Exercise:
Repeat the records below exactly. Omit the pictures.

○ ○ ○ ○

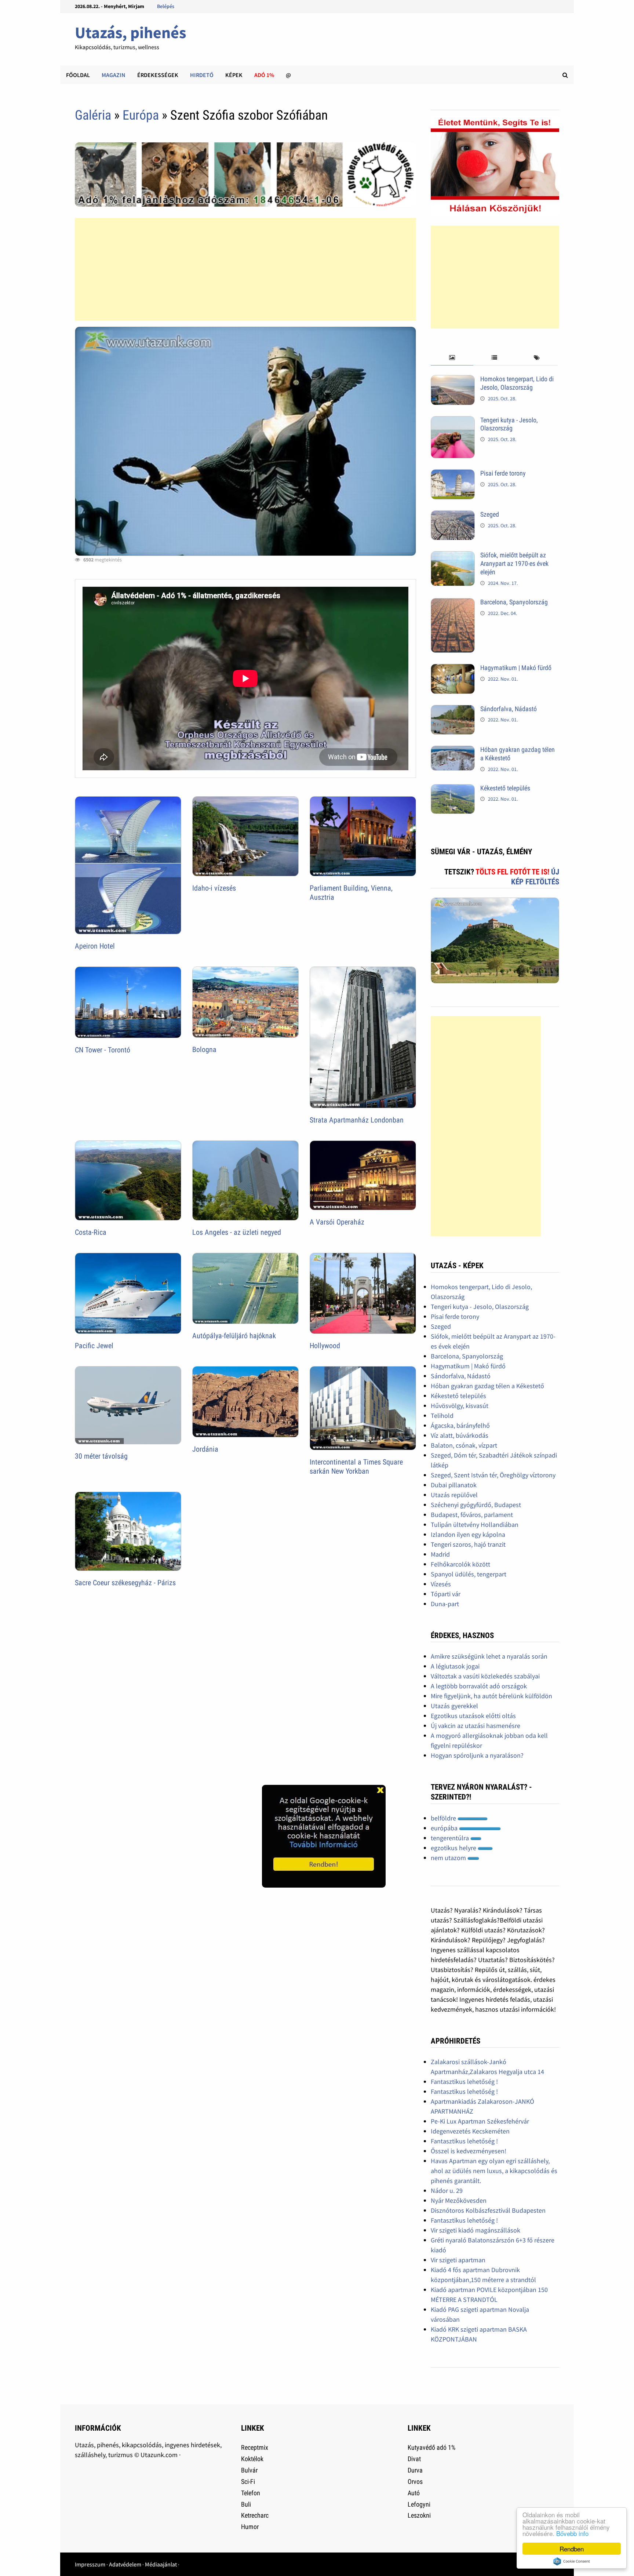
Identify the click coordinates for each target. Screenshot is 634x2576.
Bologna (204, 1049)
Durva (415, 2470)
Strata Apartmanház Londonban (357, 1120)
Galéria (93, 115)
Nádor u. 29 (447, 2190)
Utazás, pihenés (130, 32)
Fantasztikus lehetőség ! (464, 2081)
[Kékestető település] (453, 789)
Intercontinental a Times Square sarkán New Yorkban (356, 1467)
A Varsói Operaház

○ ○ ○ ○

Exercise result:
Identify the click coordinates for each target. Screenshot is 634x2576.
Bologna (204, 1049)
Durva (415, 2470)
Strata Apartmanház Londonban (357, 1120)
Galéria (93, 115)
Nádor u. 29 (447, 2190)
Utazás, pihenés (130, 32)
Fantasztikus lehetőség ! (464, 2081)
[Kékestető település] (453, 789)
Intercontinental a Times Square sarkán New Yorkban (356, 1467)
A Varsói Operaház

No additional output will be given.